The U.S. Court of Appeals for the Second Circuit has ruled against a nonviolent felon challenging the Constitutionality of a federal gun control law, creating a circuit split, a situation that often tracks an issue towards the Supreme Court.

In the case, Zherka v. Bondi, the United States Court of Appeals for the Second Circuit, in a unanimous decision by a three-judge panel (Judges Newman, Lynch, and Perez), upheld the law, finding that the prohibition on nonviolent felons possessing firearms is consistent with the Second Amendment (18 U.S.C. § 922(g)(1)).

Salem Zherka, the plaintiff, was convicted of serious fraud charges in 2015 and jailed for 37 months. He argued that his nonviolent offenses should not strip him of his Constitutional right to bear arms.
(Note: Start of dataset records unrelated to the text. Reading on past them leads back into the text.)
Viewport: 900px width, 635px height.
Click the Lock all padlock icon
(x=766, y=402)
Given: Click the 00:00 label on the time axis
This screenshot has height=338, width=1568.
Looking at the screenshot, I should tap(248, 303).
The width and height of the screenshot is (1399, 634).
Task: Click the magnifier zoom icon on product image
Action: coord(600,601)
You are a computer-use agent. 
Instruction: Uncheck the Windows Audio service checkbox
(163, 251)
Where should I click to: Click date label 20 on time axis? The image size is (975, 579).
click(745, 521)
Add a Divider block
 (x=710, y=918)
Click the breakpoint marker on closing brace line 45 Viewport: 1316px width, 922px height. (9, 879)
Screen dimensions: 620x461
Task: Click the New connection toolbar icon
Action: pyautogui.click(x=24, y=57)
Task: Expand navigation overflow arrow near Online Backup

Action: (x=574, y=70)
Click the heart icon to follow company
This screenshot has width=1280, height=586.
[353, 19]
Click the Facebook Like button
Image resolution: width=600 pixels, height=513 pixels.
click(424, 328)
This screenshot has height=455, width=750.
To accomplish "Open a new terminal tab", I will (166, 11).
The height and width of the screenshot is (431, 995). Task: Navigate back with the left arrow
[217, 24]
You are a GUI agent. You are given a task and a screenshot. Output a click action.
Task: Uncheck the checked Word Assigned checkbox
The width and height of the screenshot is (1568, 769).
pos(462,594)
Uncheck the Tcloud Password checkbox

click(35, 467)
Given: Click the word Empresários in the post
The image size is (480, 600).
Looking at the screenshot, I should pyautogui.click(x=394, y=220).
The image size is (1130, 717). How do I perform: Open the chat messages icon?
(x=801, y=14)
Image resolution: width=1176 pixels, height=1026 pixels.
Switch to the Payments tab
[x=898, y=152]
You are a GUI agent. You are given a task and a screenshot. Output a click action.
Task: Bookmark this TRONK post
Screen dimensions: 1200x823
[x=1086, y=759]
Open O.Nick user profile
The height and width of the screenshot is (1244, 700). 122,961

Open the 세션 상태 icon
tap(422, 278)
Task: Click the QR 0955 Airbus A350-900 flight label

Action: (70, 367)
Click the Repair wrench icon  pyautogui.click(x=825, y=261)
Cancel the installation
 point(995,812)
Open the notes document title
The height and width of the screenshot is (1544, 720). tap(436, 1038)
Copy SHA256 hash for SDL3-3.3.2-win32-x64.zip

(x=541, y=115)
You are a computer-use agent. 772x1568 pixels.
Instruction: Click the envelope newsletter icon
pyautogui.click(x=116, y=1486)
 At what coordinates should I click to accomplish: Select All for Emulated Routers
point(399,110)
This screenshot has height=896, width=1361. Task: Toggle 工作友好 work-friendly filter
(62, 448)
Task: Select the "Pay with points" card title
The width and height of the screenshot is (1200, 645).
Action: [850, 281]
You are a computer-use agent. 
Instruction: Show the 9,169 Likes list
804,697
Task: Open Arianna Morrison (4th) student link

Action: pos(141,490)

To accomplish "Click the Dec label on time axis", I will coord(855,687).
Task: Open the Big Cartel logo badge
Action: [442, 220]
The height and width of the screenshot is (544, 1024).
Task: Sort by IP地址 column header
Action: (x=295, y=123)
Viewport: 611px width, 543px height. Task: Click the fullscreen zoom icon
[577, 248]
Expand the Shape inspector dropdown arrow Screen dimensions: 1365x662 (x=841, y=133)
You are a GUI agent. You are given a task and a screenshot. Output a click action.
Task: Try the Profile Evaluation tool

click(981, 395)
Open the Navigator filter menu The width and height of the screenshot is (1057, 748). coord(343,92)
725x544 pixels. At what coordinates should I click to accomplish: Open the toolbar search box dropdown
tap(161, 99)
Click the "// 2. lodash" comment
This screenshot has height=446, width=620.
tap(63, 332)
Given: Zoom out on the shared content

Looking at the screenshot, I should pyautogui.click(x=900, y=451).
The court acknowledged that Zherka, as an American citizen, is part of “the people” protected by the Second Amendment, rejecting the government’s argument to the contrary, but then it concluded that historical laws from the English, colonial, and early American periods provide sufficient precedent for disarming certain groups.

English, American colonial, and early American histories abound with examples of laws demonstrating that legislatures had broad authority to regulate firearms, including by disarming large classes of people based on their status alone. Religious minorities, political dissenters, Native Americans, and persons of color were among the disfavored groups that historical legislatures disarmed based on a perception that persons in those categories were inherently dangerous or non-law-abiding. (Document 195-1, Page 38)

The ruling creates a split in that it conflicts with the Third Circuit’s decision in Range v. Attorney General, where the court held that § 922(g)(1) was unconstitutional as applied to a nonviolent felon convicted of a minor offense, finding no historical basis for permanently disarming such individuals.

“It’s a pretty good opinion from a three-judge panel except, of course, they got the result wrong,” said Mark Smith of Four Boxes Diner in his YouTube breakdown of the decision.